QUOTE (dburt @ May 5 2008, 12:38 AM)
I hope this explanation helps.
-- HDP Don
Thanks! That helped muchly!
I guess the more basic question (sorry again!) is why martian basalts are necessarily of high pH? (more basic)
Please correct me if I'm wrong, but I'm assuming it is the metal oxides [CaO, MgO, and Na2O, Fe, Al and their buddies] in basalt, that on dissolution/exposure to water form metal hydroxides and suck up protons from the (minimally buffered) aqueous solution. By definition: lower proton concentration = lower pH.
A fairly recent abstract [Hurowitz et al. LPSC (2005) Abstract 2025. Experimental basalt alteration at low pH: implication for weathering relationships on Mars.
) mentions that the weathering relationships on Mars under low pH (high acid) conditions cause a different set of alterations. According to the abstract. At "neutral pH" (pH 5-8) alkali metals (Na, K, Ca, Mg) are leached out and leave behind Fe(III) and Al. At acid pH (pH 1-4), oxidation to Fe(III) is inhibited and Al is much more soluble than at neutral pH.
[Al(OH)3 is amophoteric - it dissolves better in basic or acid media than in neutral media due to the formation of different species at either acid or basic pH. In the chemical laboratory, aquous aluminum salt workups can make some nasty emulsions. (Hint: acidify your AlCl3 workups with with phosphoric acid)]
[More trivia: iron salts are less available to plants at neutral or basic pH. Certain plants that lack efficient siderophores (iron-chelating enzymes responsible for fetching this nutrient to cells), like blueberries, need a more acid soil to be able to thrive. This is why most blueberry plants do better at soil pH's in the range 4.5 - 4.8.]

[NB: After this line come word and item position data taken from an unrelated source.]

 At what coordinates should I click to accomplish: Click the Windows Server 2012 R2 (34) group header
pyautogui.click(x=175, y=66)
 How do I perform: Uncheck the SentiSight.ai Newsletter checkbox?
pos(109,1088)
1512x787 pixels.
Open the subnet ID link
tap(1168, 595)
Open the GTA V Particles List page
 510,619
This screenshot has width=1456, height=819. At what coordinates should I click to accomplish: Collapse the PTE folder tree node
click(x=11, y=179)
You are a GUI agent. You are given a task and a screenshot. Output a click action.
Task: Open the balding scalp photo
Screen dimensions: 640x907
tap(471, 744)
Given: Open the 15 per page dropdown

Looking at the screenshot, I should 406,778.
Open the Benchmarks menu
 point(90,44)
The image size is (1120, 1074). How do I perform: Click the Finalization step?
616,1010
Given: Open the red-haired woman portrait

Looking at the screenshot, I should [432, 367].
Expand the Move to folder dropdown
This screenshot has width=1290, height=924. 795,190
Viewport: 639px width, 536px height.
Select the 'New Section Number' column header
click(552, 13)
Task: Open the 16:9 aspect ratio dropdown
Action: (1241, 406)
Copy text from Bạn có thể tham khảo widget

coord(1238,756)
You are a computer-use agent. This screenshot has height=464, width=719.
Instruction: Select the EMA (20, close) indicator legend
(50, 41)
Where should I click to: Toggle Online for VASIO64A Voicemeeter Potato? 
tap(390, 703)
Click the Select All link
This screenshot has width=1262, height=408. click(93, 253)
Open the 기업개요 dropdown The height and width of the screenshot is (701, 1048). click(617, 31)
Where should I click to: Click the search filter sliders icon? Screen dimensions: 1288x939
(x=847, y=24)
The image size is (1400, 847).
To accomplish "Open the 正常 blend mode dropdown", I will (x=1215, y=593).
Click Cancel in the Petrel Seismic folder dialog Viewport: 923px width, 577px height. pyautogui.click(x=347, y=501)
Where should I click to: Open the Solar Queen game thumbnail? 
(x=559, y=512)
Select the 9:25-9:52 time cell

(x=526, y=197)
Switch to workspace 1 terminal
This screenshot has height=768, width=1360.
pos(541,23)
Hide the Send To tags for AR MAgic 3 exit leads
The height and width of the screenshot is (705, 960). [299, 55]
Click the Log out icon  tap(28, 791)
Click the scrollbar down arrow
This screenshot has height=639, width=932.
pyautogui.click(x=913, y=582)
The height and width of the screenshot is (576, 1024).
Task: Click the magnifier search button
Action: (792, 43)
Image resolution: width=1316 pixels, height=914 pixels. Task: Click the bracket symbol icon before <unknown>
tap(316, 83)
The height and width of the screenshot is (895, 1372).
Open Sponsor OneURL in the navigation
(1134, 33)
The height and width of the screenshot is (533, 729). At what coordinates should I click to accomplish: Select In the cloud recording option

The rock weathering pattern is pH dependent. Earth rock weathering patterns are generally consistent with neutral pH weathering. According to the abstract, the Mars surface rocks seem consistent with low pH surface weathering. By comparing the interior of Adirondack (and Humphery, too) rock at Gusev with it's (weathered) exterior, it appears as if olivine has been "dissolved" away from the outer layer of Adirondack.
Their concluding sentence: "Martian rocks and
soils do not mimic the weathering trends produced by
basalt alteration on Earth, indicating they have not
been altered by interaction with large volumes of moderate
pH rainfall or groundwater."
So it appears that any surface and near surface waters (if they were present) and the groundwater traveled in different circles.